— START OF Supplied data —
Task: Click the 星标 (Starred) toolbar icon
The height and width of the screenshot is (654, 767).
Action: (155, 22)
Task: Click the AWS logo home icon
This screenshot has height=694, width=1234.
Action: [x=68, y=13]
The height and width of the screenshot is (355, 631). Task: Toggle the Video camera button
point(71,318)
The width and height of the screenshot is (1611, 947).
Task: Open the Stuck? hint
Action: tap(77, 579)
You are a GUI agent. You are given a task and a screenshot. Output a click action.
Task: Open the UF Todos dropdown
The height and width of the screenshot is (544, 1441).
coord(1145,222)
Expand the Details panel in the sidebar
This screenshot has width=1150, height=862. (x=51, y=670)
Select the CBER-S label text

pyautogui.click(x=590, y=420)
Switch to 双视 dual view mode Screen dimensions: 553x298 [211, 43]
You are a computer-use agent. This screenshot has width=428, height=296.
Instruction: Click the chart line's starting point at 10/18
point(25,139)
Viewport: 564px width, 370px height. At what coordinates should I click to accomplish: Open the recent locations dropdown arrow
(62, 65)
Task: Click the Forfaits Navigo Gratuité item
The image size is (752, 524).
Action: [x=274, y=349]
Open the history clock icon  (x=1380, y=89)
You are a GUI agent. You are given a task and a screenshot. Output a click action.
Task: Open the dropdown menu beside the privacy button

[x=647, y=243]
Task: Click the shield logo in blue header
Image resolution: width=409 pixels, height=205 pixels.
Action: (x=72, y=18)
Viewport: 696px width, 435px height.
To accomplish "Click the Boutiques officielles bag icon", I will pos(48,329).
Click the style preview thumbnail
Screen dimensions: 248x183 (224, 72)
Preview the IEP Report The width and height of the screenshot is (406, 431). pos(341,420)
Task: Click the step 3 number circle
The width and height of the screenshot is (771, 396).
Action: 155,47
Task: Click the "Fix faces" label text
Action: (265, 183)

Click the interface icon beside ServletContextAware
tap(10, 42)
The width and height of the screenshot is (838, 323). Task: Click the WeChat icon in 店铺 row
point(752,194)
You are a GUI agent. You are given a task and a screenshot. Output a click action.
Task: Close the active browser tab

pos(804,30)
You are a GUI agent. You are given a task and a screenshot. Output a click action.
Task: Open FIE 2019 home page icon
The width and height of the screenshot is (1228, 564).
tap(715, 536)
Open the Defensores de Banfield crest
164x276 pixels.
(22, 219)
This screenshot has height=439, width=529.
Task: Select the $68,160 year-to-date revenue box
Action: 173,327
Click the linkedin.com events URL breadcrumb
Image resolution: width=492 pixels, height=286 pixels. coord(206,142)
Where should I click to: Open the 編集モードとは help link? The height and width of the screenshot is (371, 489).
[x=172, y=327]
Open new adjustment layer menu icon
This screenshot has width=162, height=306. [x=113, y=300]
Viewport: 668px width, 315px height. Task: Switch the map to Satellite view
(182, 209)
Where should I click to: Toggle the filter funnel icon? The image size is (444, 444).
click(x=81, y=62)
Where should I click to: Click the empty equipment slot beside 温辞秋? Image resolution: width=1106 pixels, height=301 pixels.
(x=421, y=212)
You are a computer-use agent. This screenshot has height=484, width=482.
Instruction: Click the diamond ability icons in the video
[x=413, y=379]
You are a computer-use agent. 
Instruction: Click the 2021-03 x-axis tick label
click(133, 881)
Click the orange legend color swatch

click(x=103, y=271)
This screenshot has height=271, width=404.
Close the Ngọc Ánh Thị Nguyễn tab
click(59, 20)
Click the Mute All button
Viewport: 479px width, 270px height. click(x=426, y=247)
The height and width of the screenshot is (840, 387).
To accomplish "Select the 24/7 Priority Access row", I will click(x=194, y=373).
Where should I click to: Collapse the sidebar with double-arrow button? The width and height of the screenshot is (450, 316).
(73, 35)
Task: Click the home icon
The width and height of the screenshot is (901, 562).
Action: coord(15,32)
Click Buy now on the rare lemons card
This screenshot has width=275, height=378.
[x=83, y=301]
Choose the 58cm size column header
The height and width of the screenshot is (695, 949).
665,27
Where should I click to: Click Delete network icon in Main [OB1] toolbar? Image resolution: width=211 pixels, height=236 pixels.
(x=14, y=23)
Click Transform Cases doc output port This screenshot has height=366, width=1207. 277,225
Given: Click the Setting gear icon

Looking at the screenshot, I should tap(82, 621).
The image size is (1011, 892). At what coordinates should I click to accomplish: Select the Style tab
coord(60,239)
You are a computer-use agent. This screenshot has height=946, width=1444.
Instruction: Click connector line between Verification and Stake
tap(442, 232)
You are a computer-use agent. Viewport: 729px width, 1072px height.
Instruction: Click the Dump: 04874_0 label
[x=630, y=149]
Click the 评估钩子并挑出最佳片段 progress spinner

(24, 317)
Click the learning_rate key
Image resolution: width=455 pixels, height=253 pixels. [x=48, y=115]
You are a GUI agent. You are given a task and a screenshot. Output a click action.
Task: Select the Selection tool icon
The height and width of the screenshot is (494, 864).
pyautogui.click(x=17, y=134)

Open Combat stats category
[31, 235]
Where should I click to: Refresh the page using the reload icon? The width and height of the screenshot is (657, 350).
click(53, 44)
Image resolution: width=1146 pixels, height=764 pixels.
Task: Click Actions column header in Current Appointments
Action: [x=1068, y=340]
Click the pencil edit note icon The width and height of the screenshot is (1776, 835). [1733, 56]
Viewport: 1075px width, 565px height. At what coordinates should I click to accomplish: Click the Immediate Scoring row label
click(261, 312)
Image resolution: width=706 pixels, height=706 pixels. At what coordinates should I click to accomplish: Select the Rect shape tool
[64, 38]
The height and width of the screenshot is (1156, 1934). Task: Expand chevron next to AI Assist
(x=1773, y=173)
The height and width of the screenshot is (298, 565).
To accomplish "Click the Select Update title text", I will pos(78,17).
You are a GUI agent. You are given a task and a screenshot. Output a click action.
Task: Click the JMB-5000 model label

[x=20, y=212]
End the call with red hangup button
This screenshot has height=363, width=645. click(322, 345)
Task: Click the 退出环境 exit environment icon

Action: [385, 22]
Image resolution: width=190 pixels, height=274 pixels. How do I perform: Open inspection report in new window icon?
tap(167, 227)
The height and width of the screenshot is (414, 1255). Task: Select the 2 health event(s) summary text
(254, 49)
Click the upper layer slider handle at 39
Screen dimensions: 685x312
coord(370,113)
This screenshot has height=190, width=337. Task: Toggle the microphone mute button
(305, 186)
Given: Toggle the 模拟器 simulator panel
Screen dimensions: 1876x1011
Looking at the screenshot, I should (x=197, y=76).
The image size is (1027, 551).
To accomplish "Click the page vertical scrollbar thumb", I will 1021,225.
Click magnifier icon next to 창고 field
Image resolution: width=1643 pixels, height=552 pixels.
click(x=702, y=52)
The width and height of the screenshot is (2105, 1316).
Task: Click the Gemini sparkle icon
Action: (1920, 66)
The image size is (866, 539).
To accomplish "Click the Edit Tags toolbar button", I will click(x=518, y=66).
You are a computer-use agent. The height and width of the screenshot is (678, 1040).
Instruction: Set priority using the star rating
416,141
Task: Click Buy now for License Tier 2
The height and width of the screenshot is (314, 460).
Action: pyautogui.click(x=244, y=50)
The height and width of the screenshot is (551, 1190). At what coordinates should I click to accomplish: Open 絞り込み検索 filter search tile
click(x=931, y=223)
— END OF Supplied data —
• _What you will do_
Repeat all of the data above line for line, without changing anything.

• _Exercise output_
Task: Click the 星标 (Starred) toolbar icon
The height and width of the screenshot is (654, 767).
Action: (155, 22)
Task: Click the AWS logo home icon
This screenshot has height=694, width=1234.
Action: [x=68, y=13]
The height and width of the screenshot is (355, 631). Task: Toggle the Video camera button
point(71,318)
The width and height of the screenshot is (1611, 947).
Task: Open the Stuck? hint
Action: tap(77, 579)
You are a GUI agent. You are given a task and a screenshot. Output a click action.
Task: Open the UF Todos dropdown
The height and width of the screenshot is (544, 1441).
coord(1145,222)
Expand the Details panel in the sidebar
This screenshot has width=1150, height=862. (x=51, y=670)
Select the CBER-S label text

pyautogui.click(x=590, y=420)
Switch to 双视 dual view mode Screen dimensions: 553x298 [211, 43]
You are a computer-use agent. This screenshot has width=428, height=296.
Instruction: Click the chart line's starting point at 10/18
point(25,139)
Viewport: 564px width, 370px height. At what coordinates should I click to accomplish: Open the recent locations dropdown arrow
(62, 65)
Task: Click the Forfaits Navigo Gratuité item
The image size is (752, 524).
Action: [x=274, y=349]
Open the history clock icon  (x=1380, y=89)
You are a GUI agent. You are given a task and a screenshot. Output a click action.
Task: Open the dropdown menu beside the privacy button

[x=647, y=243]
Task: Click the shield logo in blue header
Image resolution: width=409 pixels, height=205 pixels.
Action: (x=72, y=18)
Viewport: 696px width, 435px height.
To accomplish "Click the Boutiques officielles bag icon", I will pos(48,329).
Click the style preview thumbnail
Screen dimensions: 248x183 (224, 72)
Preview the IEP Report The width and height of the screenshot is (406, 431). pos(341,420)
Task: Click the step 3 number circle
The width and height of the screenshot is (771, 396).
Action: 155,47
Task: Click the "Fix faces" label text
Action: (265, 183)

Click the interface icon beside ServletContextAware
tap(10, 42)
The width and height of the screenshot is (838, 323). Task: Click the WeChat icon in 店铺 row
point(752,194)
You are a GUI agent. You are given a task and a screenshot. Output a click action.
Task: Close the active browser tab

pos(804,30)
You are a GUI agent. You are given a task and a screenshot. Output a click action.
Task: Open FIE 2019 home page icon
The width and height of the screenshot is (1228, 564).
tap(715, 536)
Open the Defensores de Banfield crest
164x276 pixels.
(22, 219)
This screenshot has height=439, width=529.
Task: Select the $68,160 year-to-date revenue box
Action: 173,327
Click the linkedin.com events URL breadcrumb
Image resolution: width=492 pixels, height=286 pixels. coord(206,142)
Where should I click to: Open the 編集モードとは help link? The height and width of the screenshot is (371, 489).
[x=172, y=327]
Open new adjustment layer menu icon
This screenshot has width=162, height=306. [x=113, y=300]
Viewport: 668px width, 315px height. Task: Switch the map to Satellite view
(182, 209)
Where should I click to: Toggle the filter funnel icon? The image size is (444, 444).
click(x=81, y=62)
Where should I click to: Click the empty equipment slot beside 温辞秋? Image resolution: width=1106 pixels, height=301 pixels.
(x=421, y=212)
You are a computer-use agent. This screenshot has height=484, width=482.
Instruction: Click the diamond ability icons in the video
[x=413, y=379]
You are a computer-use agent. 
Instruction: Click the 2021-03 x-axis tick label
click(133, 881)
Click the orange legend color swatch

click(x=103, y=271)
This screenshot has height=271, width=404.
Close the Ngọc Ánh Thị Nguyễn tab
click(59, 20)
Click the Mute All button
Viewport: 479px width, 270px height. click(x=426, y=247)
The height and width of the screenshot is (840, 387).
To accomplish "Select the 24/7 Priority Access row", I will click(x=194, y=373).
Where should I click to: Collapse the sidebar with double-arrow button? The width and height of the screenshot is (450, 316).
(73, 35)
Task: Click the home icon
The width and height of the screenshot is (901, 562).
Action: coord(15,32)
Click Buy now on the rare lemons card
This screenshot has width=275, height=378.
[x=83, y=301]
Choose the 58cm size column header
The height and width of the screenshot is (695, 949).
665,27
Where should I click to: Click Delete network icon in Main [OB1] toolbar? Image resolution: width=211 pixels, height=236 pixels.
(x=14, y=23)
Click Transform Cases doc output port This screenshot has height=366, width=1207. 277,225
Given: Click the Setting gear icon

Looking at the screenshot, I should tap(82, 621).
The image size is (1011, 892). At what coordinates should I click to accomplish: Select the Style tab
coord(60,239)
You are a computer-use agent. This screenshot has height=946, width=1444.
Instruction: Click connector line between Verification and Stake
tap(442, 232)
You are a computer-use agent. Viewport: 729px width, 1072px height.
Instruction: Click the Dump: 04874_0 label
[x=630, y=149]
Click the 评估钩子并挑出最佳片段 progress spinner

(24, 317)
Click the learning_rate key
Image resolution: width=455 pixels, height=253 pixels. [x=48, y=115]
You are a GUI agent. You are given a task and a screenshot. Output a click action.
Task: Select the Selection tool icon
The height and width of the screenshot is (494, 864).
pyautogui.click(x=17, y=134)

Open Combat stats category
[31, 235]
Where should I click to: Refresh the page using the reload icon? The width and height of the screenshot is (657, 350).
click(53, 44)
Image resolution: width=1146 pixels, height=764 pixels.
Task: Click Actions column header in Current Appointments
Action: [x=1068, y=340]
Click the pencil edit note icon The width and height of the screenshot is (1776, 835). [1733, 56]
Viewport: 1075px width, 565px height. At what coordinates should I click to accomplish: Click the Immediate Scoring row label
click(261, 312)
Image resolution: width=706 pixels, height=706 pixels. At what coordinates should I click to accomplish: Select the Rect shape tool
[64, 38]
The height and width of the screenshot is (1156, 1934). Task: Expand chevron next to AI Assist
(x=1773, y=173)
The height and width of the screenshot is (298, 565).
To accomplish "Click the Select Update title text", I will pos(78,17).
You are a GUI agent. You are given a task and a screenshot. Output a click action.
Task: Click the JMB-5000 model label

[x=20, y=212]
End the call with red hangup button
This screenshot has height=363, width=645. click(322, 345)
Task: Click the 退出环境 exit environment icon

Action: [385, 22]
Image resolution: width=190 pixels, height=274 pixels. How do I perform: Open inspection report in new window icon?
tap(167, 227)
The height and width of the screenshot is (414, 1255). Task: Select the 2 health event(s) summary text
(254, 49)
Click the upper layer slider handle at 39
Screen dimensions: 685x312
coord(370,113)
This screenshot has height=190, width=337. Task: Toggle the microphone mute button
(305, 186)
Given: Toggle the 模拟器 simulator panel
Screen dimensions: 1876x1011
Looking at the screenshot, I should (x=197, y=76).
The image size is (1027, 551).
To accomplish "Click the page vertical scrollbar thumb", I will 1021,225.
Click magnifier icon next to 창고 field
Image resolution: width=1643 pixels, height=552 pixels.
click(x=702, y=52)
The width and height of the screenshot is (2105, 1316).
Task: Click the Gemini sparkle icon
Action: (1920, 66)
The image size is (866, 539).
To accomplish "Click the Edit Tags toolbar button", I will click(x=518, y=66).
You are a computer-use agent. The height and width of the screenshot is (678, 1040).
Instruction: Set priority using the star rating
416,141
Task: Click Buy now for License Tier 2
The height and width of the screenshot is (314, 460).
Action: pyautogui.click(x=244, y=50)
The height and width of the screenshot is (551, 1190). At what coordinates should I click to accomplish: Open 絞り込み検索 filter search tile
click(x=931, y=223)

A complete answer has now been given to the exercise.